====== Material supplied
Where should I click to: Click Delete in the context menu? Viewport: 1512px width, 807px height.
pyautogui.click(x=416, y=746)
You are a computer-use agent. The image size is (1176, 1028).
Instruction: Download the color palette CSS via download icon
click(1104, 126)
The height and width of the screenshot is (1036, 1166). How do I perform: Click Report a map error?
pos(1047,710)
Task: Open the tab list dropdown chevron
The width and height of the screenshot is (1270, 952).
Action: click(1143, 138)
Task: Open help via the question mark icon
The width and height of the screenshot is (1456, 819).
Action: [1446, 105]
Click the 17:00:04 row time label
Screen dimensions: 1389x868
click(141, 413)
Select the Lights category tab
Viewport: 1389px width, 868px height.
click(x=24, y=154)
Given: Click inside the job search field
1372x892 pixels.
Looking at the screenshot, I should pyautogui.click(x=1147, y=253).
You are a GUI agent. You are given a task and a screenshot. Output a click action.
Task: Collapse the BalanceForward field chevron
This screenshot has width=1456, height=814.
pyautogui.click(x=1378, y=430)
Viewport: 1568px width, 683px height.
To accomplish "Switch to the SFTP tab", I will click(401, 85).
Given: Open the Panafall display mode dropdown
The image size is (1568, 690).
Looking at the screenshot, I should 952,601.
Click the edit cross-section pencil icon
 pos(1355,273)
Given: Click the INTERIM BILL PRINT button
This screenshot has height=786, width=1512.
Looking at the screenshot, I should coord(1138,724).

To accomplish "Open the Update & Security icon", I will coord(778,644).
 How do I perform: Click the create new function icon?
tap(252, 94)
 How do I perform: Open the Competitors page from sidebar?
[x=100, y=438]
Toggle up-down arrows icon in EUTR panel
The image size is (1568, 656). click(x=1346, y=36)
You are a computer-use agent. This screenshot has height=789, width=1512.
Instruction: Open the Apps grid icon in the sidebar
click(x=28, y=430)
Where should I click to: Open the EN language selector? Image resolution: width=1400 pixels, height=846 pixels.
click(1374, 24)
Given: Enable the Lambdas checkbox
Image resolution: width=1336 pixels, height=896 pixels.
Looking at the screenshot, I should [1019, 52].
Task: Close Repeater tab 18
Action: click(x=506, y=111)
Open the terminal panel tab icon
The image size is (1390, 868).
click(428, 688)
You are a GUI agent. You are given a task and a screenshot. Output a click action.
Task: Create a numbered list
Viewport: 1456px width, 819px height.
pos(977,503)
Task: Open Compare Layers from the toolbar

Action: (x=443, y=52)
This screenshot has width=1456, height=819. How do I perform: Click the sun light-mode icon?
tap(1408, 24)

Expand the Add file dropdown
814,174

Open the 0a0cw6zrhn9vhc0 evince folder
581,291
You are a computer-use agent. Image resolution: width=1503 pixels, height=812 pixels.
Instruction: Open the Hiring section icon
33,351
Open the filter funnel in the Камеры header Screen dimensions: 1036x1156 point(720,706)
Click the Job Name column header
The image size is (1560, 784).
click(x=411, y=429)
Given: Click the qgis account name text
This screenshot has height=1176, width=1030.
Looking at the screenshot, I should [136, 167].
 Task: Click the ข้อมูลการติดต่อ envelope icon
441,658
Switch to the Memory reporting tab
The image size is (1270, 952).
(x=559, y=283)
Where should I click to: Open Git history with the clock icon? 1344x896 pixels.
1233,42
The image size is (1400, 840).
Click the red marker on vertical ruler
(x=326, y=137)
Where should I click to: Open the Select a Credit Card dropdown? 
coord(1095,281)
============
What to produce: Going line by line, set down the data above exactly as given.

Solution to this problem:
Where should I click to: Click Delete in the context menu? Viewport: 1512px width, 807px height.
pyautogui.click(x=416, y=746)
You are a computer-use agent. The image size is (1176, 1028).
Instruction: Download the color palette CSS via download icon
click(1104, 126)
The height and width of the screenshot is (1036, 1166). How do I perform: Click Report a map error?
pos(1047,710)
Task: Open the tab list dropdown chevron
The width and height of the screenshot is (1270, 952).
Action: click(1143, 138)
Task: Open help via the question mark icon
The width and height of the screenshot is (1456, 819).
Action: [1446, 105]
Click the 17:00:04 row time label
Screen dimensions: 1389x868
click(141, 413)
Select the Lights category tab
Viewport: 1389px width, 868px height.
click(x=24, y=154)
Given: Click inside the job search field
1372x892 pixels.
Looking at the screenshot, I should pyautogui.click(x=1147, y=253).
You are a GUI agent. You are given a task and a screenshot. Output a click action.
Task: Collapse the BalanceForward field chevron
This screenshot has width=1456, height=814.
pyautogui.click(x=1378, y=430)
Viewport: 1568px width, 683px height.
To accomplish "Switch to the SFTP tab", I will click(401, 85).
Given: Open the Panafall display mode dropdown
The image size is (1568, 690).
Looking at the screenshot, I should 952,601.
Click the edit cross-section pencil icon
 pos(1355,273)
Given: Click the INTERIM BILL PRINT button
This screenshot has height=786, width=1512.
Looking at the screenshot, I should coord(1138,724).

To accomplish "Open the Update & Security icon", I will coord(778,644).
 How do I perform: Click the create new function icon?
tap(252, 94)
 How do I perform: Open the Competitors page from sidebar?
[x=100, y=438]
Toggle up-down arrows icon in EUTR panel
The image size is (1568, 656). click(x=1346, y=36)
You are a computer-use agent. This screenshot has height=789, width=1512.
Instruction: Open the Apps grid icon in the sidebar
click(x=28, y=430)
Where should I click to: Open the EN language selector? Image resolution: width=1400 pixels, height=846 pixels.
click(1374, 24)
Given: Enable the Lambdas checkbox
Image resolution: width=1336 pixels, height=896 pixels.
Looking at the screenshot, I should [1019, 52].
Task: Close Repeater tab 18
Action: click(x=506, y=111)
Open the terminal panel tab icon
The image size is (1390, 868).
click(428, 688)
You are a GUI agent. You are given a task and a screenshot. Output a click action.
Task: Create a numbered list
Viewport: 1456px width, 819px height.
pos(977,503)
Task: Open Compare Layers from the toolbar

Action: (x=443, y=52)
This screenshot has width=1456, height=819. How do I perform: Click the sun light-mode icon?
tap(1408, 24)

Expand the Add file dropdown
814,174

Open the 0a0cw6zrhn9vhc0 evince folder
581,291
You are a computer-use agent. Image resolution: width=1503 pixels, height=812 pixels.
Instruction: Open the Hiring section icon
33,351
Open the filter funnel in the Камеры header Screen dimensions: 1036x1156 point(720,706)
Click the Job Name column header
The image size is (1560, 784).
click(x=411, y=429)
Given: Click the qgis account name text
This screenshot has height=1176, width=1030.
Looking at the screenshot, I should [136, 167].
 Task: Click the ข้อมูลการติดต่อ envelope icon
441,658
Switch to the Memory reporting tab
The image size is (1270, 952).
(x=559, y=283)
Where should I click to: Open Git history with the clock icon? 1344x896 pixels.
1233,42
The image size is (1400, 840).
Click the red marker on vertical ruler
(x=326, y=137)
Where should I click to: Open the Select a Credit Card dropdown? 
coord(1095,281)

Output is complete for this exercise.